Damit die Steuer im Ausland als bezahlt gelten kann, braucht es zwischen den beiden Staaten jedoch ein Abkommen, welches dies regelt. Solche Doppelbesteuerungsabkommen sollten die doppelte Besteuerung ein und deselben Einkommens verhindern oder zumindest abschwächen.

Danke für deine Zeit und die ausführliche Erklärung!

0

Wer einen Wohnsitz in Deutschland hat, ist unbeschränkt einkommensteuerpflichtig, egal welche Staatsbürgerschaft er hat (Deutsch, EU-Ausländer, Drittausländer oder klingonisch).

§ 8 AO Wohnsitz

Einen Wohnsitz hat jemand dort, wo er eine Wohnung unter Umständen innehat, die darauf schließen lassen, dass er die Wohnung beibehalten und benutzen wird.

Wenn der "Star" also hier eine Wohnung hat, dann zahlt er hier Steuern, auch wenn er nie da ist.

Das führt aber im Regelfall dazu, dass er woanders auch Steuern bezahlen muss. Dann kommen die Doppelbesteuerungsabkommen mit ihren 183 Tage Regelungen ins Spiel, die das Besteuerungsrecht meist dem Staat zuspielen, in dem der Steuerpflichtige die meiste Zeit verbringt.

Das besagt dass die in einem Land (z.B. des Wohnsitzes) steuerpflichtigen auf ihr weltweites Einkommen steuerpflichtig sind, unabhängig davon, wo die Einkünfte erzielt worden sind. Deutschland gehört zu den Staaten, die prinzipiell nach Welteinkommensprinzip besteuern. Gilt aber nur bei unbeschränkter Steuerpflicht nach § 1 Abs. 1 EstG (Einkommenssteuergesetz)

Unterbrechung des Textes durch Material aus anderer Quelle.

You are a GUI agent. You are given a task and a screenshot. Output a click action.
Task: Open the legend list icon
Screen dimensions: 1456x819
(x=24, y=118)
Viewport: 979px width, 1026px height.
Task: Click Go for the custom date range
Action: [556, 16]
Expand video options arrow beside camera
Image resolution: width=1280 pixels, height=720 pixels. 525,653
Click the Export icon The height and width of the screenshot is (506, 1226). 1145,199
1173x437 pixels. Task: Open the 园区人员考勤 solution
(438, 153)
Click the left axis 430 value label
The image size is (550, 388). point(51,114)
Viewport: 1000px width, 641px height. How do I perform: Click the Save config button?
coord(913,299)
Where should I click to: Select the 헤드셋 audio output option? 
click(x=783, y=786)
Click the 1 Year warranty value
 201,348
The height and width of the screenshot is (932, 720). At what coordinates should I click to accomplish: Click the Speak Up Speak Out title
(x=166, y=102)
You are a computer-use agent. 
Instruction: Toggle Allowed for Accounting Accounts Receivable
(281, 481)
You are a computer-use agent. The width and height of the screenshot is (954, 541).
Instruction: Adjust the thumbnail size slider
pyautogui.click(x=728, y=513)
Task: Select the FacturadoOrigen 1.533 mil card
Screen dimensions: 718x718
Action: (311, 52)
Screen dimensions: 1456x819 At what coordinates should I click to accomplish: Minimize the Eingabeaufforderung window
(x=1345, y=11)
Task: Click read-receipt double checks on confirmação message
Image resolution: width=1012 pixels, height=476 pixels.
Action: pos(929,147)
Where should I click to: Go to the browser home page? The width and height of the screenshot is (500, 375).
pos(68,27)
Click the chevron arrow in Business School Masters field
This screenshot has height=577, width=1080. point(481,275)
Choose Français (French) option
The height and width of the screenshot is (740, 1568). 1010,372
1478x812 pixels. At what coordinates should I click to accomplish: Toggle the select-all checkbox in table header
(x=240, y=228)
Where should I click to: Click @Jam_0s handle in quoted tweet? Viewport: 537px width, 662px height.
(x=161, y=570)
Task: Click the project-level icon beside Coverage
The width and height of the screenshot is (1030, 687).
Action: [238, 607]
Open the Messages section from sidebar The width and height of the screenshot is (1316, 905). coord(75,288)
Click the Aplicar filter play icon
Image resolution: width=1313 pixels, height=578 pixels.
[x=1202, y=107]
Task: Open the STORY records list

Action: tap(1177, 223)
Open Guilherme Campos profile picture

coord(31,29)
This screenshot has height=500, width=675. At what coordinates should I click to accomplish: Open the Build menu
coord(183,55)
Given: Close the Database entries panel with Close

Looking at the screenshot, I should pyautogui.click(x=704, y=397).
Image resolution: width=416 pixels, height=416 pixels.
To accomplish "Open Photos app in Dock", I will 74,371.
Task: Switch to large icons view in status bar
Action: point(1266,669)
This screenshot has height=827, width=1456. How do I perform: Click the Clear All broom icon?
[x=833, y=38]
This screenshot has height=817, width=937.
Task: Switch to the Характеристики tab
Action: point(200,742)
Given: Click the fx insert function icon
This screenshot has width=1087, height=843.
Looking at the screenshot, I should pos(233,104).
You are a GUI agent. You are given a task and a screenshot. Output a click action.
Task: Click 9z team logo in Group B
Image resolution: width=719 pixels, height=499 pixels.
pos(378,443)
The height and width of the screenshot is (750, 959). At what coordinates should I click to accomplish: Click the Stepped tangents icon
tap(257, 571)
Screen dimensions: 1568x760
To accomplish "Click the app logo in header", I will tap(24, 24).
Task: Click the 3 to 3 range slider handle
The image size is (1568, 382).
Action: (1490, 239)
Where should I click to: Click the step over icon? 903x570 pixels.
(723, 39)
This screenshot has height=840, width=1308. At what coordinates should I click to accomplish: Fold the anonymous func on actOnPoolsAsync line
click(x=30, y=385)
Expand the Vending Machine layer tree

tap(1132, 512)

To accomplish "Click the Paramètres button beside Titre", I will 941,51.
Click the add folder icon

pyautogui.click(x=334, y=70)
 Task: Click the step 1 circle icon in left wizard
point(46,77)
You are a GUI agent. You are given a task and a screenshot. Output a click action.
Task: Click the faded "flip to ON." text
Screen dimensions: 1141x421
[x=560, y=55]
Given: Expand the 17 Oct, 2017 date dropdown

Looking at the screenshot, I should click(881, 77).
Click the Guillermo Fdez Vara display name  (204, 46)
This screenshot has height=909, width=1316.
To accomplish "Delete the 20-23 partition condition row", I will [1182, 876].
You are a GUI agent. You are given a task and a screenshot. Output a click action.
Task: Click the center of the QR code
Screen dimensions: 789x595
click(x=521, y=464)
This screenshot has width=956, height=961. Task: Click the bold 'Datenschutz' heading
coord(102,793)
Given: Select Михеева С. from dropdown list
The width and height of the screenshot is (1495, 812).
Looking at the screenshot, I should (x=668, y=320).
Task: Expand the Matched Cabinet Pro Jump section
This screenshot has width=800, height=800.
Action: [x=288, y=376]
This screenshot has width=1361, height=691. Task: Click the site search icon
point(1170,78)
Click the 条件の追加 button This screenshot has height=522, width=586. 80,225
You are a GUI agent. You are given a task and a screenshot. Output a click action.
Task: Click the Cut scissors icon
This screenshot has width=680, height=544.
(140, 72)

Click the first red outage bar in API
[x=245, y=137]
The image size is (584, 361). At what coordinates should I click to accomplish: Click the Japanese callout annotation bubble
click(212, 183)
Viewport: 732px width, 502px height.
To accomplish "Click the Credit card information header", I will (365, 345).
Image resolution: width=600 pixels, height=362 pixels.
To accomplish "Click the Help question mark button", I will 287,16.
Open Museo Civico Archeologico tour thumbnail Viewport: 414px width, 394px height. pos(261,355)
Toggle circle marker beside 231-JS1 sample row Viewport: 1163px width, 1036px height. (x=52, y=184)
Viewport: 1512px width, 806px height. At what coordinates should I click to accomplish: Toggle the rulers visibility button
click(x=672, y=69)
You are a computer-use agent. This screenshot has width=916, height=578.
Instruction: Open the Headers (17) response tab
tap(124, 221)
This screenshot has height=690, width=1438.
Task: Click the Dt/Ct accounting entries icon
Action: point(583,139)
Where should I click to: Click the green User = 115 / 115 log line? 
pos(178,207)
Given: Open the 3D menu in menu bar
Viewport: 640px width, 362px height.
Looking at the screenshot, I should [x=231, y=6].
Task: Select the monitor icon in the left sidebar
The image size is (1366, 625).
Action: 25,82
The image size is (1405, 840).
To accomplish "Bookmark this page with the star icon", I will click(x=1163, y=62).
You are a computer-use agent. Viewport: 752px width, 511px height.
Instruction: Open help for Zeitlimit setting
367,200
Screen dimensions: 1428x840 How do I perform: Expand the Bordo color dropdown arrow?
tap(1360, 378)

nicht die Staatsbürgerschaft ist bei dem Prinzip entscheidend, sondern der Wohnsitz oder der gewöhnliche Aufenthalt.

Wer in D unbeschränkt steuerpflichtig ist, der zahlt hier Steuern auf alle Erträge, die er weltweit erzielt. Die Regeln dafür sind komplex genug.

Wenn jemand in Monaco einen Wohnsitz hat und dort die meiste Zeit des Jahres ist, heisst nicht, dass er hier nicht auch der beschränkten Steuerpflicht unterliegt.


Man erinnere sich an den Fall Boris Becker. Der hatte das Problem mit der Steuer und dem Wohnsitz Monaco.

Was möchtest Du wissen?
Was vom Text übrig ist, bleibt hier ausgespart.